Помолчала она и, сцепив судорожно пальцы, простонала:

— Государя-то, баишь ты, сюда привезли в заточенье. А детки где?

Иванушка, Юрьюшка, милые! Ох, тошно, Дуняха, сердцу моему…

Опустила она в тоске голову, забыла все и не слышала, как вошла свекровь вместе с мамкой Ульяной. Осунулась, сморщилась вся Софья Витовтовна, да не сломилась и на этот раз, властно глядела кругом, глаза только глубоко запали.

— Бог милостив, Марьюшка, — сказала она. — Опять испытует господь нас за грехи наши. Говорят, беда вымучит, беда и выучит…

Старая княгиня нахмурилась и добавила с досадой и горечью:

— Токмо не нашего Василья! Скороверен был и есть. Ты ж, доченька, не плачь на людях.

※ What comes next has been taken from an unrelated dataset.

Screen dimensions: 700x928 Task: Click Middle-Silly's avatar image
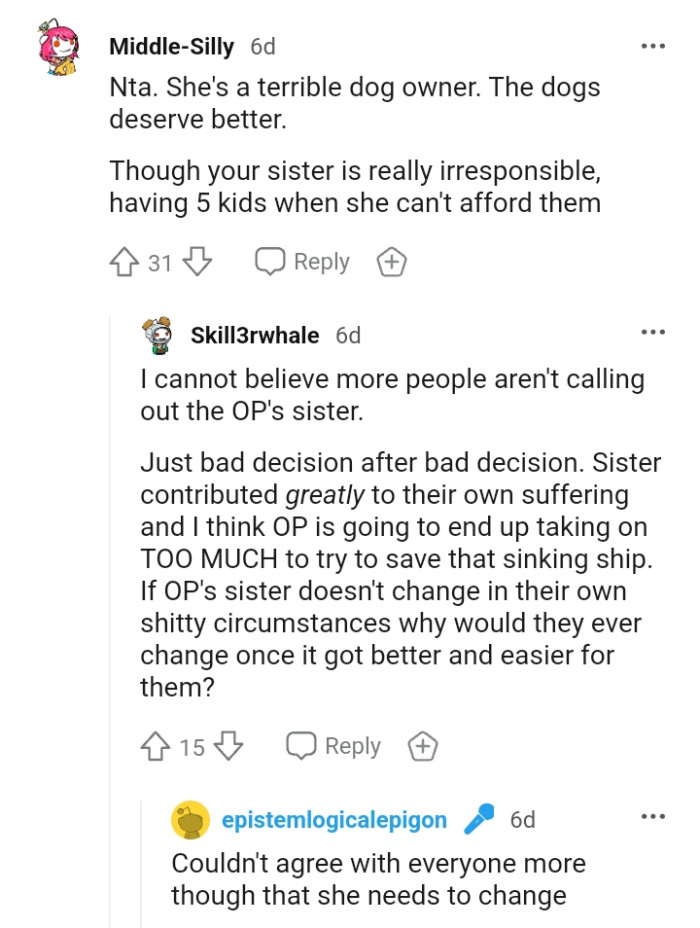pos(57,45)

Не наполним моря слезами, да не утешим злодеев и ворогов печалью своей…

— Не нас, сирот, Шемяка, а собя, злодей, в сердце поразит, — сурово сказала Ульянушка. — Животом пред богом, Иуда, поплатится. Ад-то по ём, окаянном, давно плачет, ждет к собе не дождется.

— Истинно, — строго сказала Софья Витовтовна, желая прекратить разговор. — Димитрий-то сам на собя нож точит. Ну, пора нам. Пойдем на молебную. Господь лучше нас рассудит, чему и как быти…

После обеденной трапезы пришел ко княгиням Константин Иванович.

Совсем поседела бородка его козлиная, ходит он пришибленный, озираясь со страхом. Всполошилась, глядя на него, старая государыня.

— Что, Иваныч? — скрывая свою тревогу, спросила она.

— Приведут государя сюды, — глухим, дрожащим голосом молвил дворецкий и не посмел больше прибавить из того, что знал.

— Пошто ж к нам приведут? — снова спросила Софья Витовтовна, не спуская глаз с дворецкого.

Замерла совсем Марья Ярославна, и все в покоях затихли, а дворецкий смотрел в землю и молчал.

— Не томи, Костянтин Иваныч, — чуть слышно взмолила Марья Ярославна.

Задрожала бородка у дворецкого, но все же не сказал он, что хотел бы крикнуть во весь голос от боли, а начал совсем о другом.

— Баили мне, — заговорил он, наконец, — пошлют государя вместе с княгиней на заточение в Углич, в темницу, а тобя, Софья Витовтовна, в Чухлому зашлют…

Софья Витовтовна перекрестилась широким крестом и сказала громко:

— Милостив еще к нам господь бог: не разлучил мужа и жену. Может, и деток к вам пришлет…

Смолкла вдруг. Увидела в отворенную дверь, что по сенцам люди идут.

Солнце в трапезной по стенам и по полу играет, и кажется, в сенцах темно, но сразу по походке узнала сына своего Софья Витовтовна и замерла. Видит, не сам он идет, а ведут его. Вот до дверей довели, — и вошел в трапезную великий князь, простирая руки вперед, как слепец. Кафтан изорван на нем и в крови, а шапка ушастая, малахай татарский, глаза закрывает.